(Actions to take):
• 1. Answer these questions from the passage on Iran's Jews below.
(a) In what year was Israel founded?
(b) Which well-known Jewish figure was executed soon after the revolution?
(c) According to some accounts, how many Jews were killed in Kashan in 1693?
• 2. Please set down word for word the part of the passage on Iran's Jews below that starts at "The revolution in" and ends after "detested secret police.".
• 3. Extend the passage on Iran's Jews below with the part that would come next, picking up after its final sentence.

But in private, Jews voice unease and explain why their numbers have more than halved since 1979.

Like many Iranians they left in search of higher living standards. But as a minority they also feel vulnerable and potential pawns in a broader political struggle.

The revolution in 1979 divided the Jewish community. Some prominent Jews in Tehran were avowed anti-Zionists and helped overthrow the Shah. But smaller communities in Shiraz and Mashhad had close links with Jews in Palestine even before Israel was founded in 1948.

Iran under Mohammad Reza, the last Shah, had good relations with Israel too. It was widely known that Jews worked in the Savak, his detested secret police.

But after the Shah fell, some religious Jews felt they were unfairly targeted by Islamist vigilantes, subjected to fines, harassment and confiscation of property. Soon after the revolution, one of Iran's best-known Jewish figures, Habib Elghanian, was executed for corruption and contacts with Zionists and Israel.

Jamshid Sedaghat, a historian and Muslim in Shiraz, has researched Jewish persecution. Under the Kajar dynasty in the 19th century, laws regulated their lives. They had to wear a sign identifying them as Jews, they could not build houses higher than their Muslim neighbours, they had to dismount from their horse when passing a Muslim.

Pogroms were also known. According to some accounts, about 5,000 Jews were killed in Kashan in 1693. Sedaghat said the Jews of Shiraz were attacked once a year in the late 19th century until pressure from western ambassadors halted the violence.

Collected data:
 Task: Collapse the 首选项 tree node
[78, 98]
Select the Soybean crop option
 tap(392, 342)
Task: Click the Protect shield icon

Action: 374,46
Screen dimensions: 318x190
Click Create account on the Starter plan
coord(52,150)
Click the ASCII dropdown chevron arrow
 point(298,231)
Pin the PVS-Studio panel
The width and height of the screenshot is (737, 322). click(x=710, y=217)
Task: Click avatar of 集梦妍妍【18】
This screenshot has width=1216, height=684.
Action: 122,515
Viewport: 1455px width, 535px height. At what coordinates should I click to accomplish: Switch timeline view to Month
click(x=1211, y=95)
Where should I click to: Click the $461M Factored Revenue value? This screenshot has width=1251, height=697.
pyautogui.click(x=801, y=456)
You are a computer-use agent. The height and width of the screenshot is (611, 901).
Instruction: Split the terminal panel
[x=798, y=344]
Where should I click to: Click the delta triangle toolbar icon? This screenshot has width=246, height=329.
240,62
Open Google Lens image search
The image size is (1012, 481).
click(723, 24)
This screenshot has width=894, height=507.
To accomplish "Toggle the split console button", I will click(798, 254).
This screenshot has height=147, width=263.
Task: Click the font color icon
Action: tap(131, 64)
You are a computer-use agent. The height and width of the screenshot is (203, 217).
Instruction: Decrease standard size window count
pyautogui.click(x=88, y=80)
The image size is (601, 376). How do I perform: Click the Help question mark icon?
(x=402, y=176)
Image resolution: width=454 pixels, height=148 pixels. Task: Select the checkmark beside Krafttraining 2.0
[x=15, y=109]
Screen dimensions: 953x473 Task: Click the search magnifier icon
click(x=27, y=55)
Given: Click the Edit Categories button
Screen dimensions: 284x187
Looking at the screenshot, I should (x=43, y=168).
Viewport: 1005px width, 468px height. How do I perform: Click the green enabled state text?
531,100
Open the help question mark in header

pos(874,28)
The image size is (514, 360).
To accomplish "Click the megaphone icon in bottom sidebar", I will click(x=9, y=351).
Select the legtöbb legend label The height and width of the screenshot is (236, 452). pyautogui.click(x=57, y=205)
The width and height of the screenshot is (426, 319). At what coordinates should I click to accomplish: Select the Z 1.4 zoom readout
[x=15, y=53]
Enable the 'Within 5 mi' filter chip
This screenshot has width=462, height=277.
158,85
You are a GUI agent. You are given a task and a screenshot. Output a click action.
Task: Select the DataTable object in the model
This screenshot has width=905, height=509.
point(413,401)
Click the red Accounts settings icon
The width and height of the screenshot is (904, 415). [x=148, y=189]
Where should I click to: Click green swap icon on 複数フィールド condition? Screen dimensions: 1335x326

(Results for each task):
• 1.
(a) 1948
(b) Habib Elghanian
(c) About 5,000

• 2.
The revolution in 1979 divided the Jewish community. Some prominent Jews in Tehran were avowed anti-Zionists and helped overthrow the Shah. But smaller communities in Shiraz and Mashhad had close links with Jews in Palestine even before Israel was founded in 1948.

Iran under Mohammad Reza, the last Shah, had good relations with Israel too. It was widely known that Jews worked in the Savak, his detested secret police.

• 3.
When pressed, Jews will relate the events of 1910, the last time they were seriously attacked in Shiraz. According to contemporary accounts, a mob looted the whole Jewish quarter and killed 12 Jews, blaming them for the death of a Muslim girl. "All of them, rich and poor, are now helpless and miserable," wrote the British consul of the day. He believed the riots were staged as part of a power struggle being waged across Iran as the Kajar dynasty crumbled.

Nonetheless, Iran's Jews make up the largest Jewish community in the Middle East outside Israel. But just how many is not known.

Eliasi, an MP who lost to a more liberal candidate in recent elections, estimates 30,000 Jews remain in Iran, including one qualified rabbi, and about 50,000 have left since 1979. According to the 1996 census, however, fewer than 14,000 Iranians declared themselves as Jewish.

Whatever the figure, all agree the community is slipping away and that the outcome of the trial will have an impact, although few believe a guilty verdict will mean death sentences, as some conservative clerics demanded.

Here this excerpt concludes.